━━ RECORD EXCERPTS
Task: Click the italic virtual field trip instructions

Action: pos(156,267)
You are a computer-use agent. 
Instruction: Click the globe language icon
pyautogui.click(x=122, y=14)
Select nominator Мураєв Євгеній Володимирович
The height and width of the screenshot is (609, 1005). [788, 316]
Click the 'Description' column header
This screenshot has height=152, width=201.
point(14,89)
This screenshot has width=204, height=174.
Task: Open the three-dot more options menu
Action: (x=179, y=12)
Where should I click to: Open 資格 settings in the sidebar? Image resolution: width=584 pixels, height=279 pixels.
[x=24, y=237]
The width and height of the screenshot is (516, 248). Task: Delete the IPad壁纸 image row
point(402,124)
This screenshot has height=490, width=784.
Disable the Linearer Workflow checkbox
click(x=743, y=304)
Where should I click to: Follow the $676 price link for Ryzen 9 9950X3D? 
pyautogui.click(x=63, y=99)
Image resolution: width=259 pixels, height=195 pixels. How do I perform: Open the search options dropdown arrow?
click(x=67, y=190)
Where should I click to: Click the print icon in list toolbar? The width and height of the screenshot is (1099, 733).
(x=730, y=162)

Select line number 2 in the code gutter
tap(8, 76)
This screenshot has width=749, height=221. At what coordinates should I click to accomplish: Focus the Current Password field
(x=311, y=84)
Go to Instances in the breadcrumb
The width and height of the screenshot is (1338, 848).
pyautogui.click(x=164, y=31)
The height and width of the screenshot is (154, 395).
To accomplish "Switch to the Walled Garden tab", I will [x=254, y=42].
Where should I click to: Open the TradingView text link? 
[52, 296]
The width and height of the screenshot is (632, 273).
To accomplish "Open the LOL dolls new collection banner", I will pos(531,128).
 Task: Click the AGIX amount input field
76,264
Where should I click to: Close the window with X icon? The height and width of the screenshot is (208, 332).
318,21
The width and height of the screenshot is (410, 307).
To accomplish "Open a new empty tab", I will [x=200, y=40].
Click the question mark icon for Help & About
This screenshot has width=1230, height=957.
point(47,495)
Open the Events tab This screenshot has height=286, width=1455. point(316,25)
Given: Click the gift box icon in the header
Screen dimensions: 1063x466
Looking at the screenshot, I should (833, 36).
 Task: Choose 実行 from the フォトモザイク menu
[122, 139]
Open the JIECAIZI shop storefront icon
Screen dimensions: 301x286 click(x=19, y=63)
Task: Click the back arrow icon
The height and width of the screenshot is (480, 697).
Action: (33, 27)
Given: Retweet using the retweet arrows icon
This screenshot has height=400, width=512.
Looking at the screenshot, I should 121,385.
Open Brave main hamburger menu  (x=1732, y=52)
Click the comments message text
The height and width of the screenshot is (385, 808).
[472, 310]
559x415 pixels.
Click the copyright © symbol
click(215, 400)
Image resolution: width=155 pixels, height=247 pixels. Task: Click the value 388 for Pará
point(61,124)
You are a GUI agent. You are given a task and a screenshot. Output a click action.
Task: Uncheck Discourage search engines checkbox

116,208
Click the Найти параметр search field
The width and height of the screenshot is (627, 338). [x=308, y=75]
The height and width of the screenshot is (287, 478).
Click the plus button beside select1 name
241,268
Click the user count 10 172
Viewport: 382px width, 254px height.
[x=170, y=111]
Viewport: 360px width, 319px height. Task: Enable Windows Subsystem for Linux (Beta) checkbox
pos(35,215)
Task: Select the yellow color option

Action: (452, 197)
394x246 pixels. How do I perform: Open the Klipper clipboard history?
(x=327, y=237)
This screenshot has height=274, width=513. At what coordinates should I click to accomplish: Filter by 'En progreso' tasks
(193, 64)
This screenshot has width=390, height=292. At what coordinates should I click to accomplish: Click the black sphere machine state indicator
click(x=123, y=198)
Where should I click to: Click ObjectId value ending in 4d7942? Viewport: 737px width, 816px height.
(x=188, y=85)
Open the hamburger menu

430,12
━━━━
## WORK TASK
Restate every record exactly, leaving nothing out.

## EXERCISE ANSWER
Task: Click the italic virtual field trip instructions

Action: pos(156,267)
You are a computer-use agent. 
Instruction: Click the globe language icon
pyautogui.click(x=122, y=14)
Select nominator Мураєв Євгеній Володимирович
The height and width of the screenshot is (609, 1005). [788, 316]
Click the 'Description' column header
This screenshot has height=152, width=201.
point(14,89)
This screenshot has width=204, height=174.
Task: Open the three-dot more options menu
Action: (x=179, y=12)
Where should I click to: Open 資格 settings in the sidebar? Image resolution: width=584 pixels, height=279 pixels.
[x=24, y=237]
The width and height of the screenshot is (516, 248). Task: Delete the IPad壁纸 image row
point(402,124)
This screenshot has height=490, width=784.
Disable the Linearer Workflow checkbox
click(x=743, y=304)
Where should I click to: Follow the $676 price link for Ryzen 9 9950X3D? 
pyautogui.click(x=63, y=99)
Image resolution: width=259 pixels, height=195 pixels. How do I perform: Open the search options dropdown arrow?
click(x=67, y=190)
Where should I click to: Click the print icon in list toolbar? The width and height of the screenshot is (1099, 733).
(x=730, y=162)

Select line number 2 in the code gutter
tap(8, 76)
This screenshot has width=749, height=221. At what coordinates should I click to accomplish: Focus the Current Password field
(x=311, y=84)
Go to Instances in the breadcrumb
The width and height of the screenshot is (1338, 848).
pyautogui.click(x=164, y=31)
The height and width of the screenshot is (154, 395).
To accomplish "Switch to the Walled Garden tab", I will [x=254, y=42].
Where should I click to: Open the TradingView text link? 
[52, 296]
The width and height of the screenshot is (632, 273).
To accomplish "Open the LOL dolls new collection banner", I will pos(531,128).
 Task: Click the AGIX amount input field
76,264
Where should I click to: Close the window with X icon? The height and width of the screenshot is (208, 332).
318,21
The width and height of the screenshot is (410, 307).
To accomplish "Open a new empty tab", I will [x=200, y=40].
Click the question mark icon for Help & About
This screenshot has width=1230, height=957.
point(47,495)
Open the Events tab This screenshot has height=286, width=1455. point(316,25)
Given: Click the gift box icon in the header
Screen dimensions: 1063x466
Looking at the screenshot, I should (833, 36).
 Task: Choose 実行 from the フォトモザイク menu
[122, 139]
Open the JIECAIZI shop storefront icon
Screen dimensions: 301x286 click(x=19, y=63)
Task: Click the back arrow icon
The height and width of the screenshot is (480, 697).
Action: (33, 27)
Given: Retweet using the retweet arrows icon
This screenshot has height=400, width=512.
Looking at the screenshot, I should 121,385.
Open Brave main hamburger menu  (x=1732, y=52)
Click the comments message text
The height and width of the screenshot is (385, 808).
[472, 310]
559x415 pixels.
Click the copyright © symbol
click(215, 400)
Image resolution: width=155 pixels, height=247 pixels. Task: Click the value 388 for Pará
point(61,124)
You are a GUI agent. You are given a task and a screenshot. Output a click action.
Task: Uncheck Discourage search engines checkbox

116,208
Click the Найти параметр search field
The width and height of the screenshot is (627, 338). [x=308, y=75]
The height and width of the screenshot is (287, 478).
Click the plus button beside select1 name
241,268
Click the user count 10 172
Viewport: 382px width, 254px height.
[x=170, y=111]
Viewport: 360px width, 319px height. Task: Enable Windows Subsystem for Linux (Beta) checkbox
pos(35,215)
Task: Select the yellow color option

Action: (452, 197)
394x246 pixels. How do I perform: Open the Klipper clipboard history?
(x=327, y=237)
This screenshot has height=274, width=513. At what coordinates should I click to accomplish: Filter by 'En progreso' tasks
(193, 64)
This screenshot has width=390, height=292. At what coordinates should I click to accomplish: Click the black sphere machine state indicator
click(x=123, y=198)
Where should I click to: Click ObjectId value ending in 4d7942? Viewport: 737px width, 816px height.
(x=188, y=85)
Open the hamburger menu

430,12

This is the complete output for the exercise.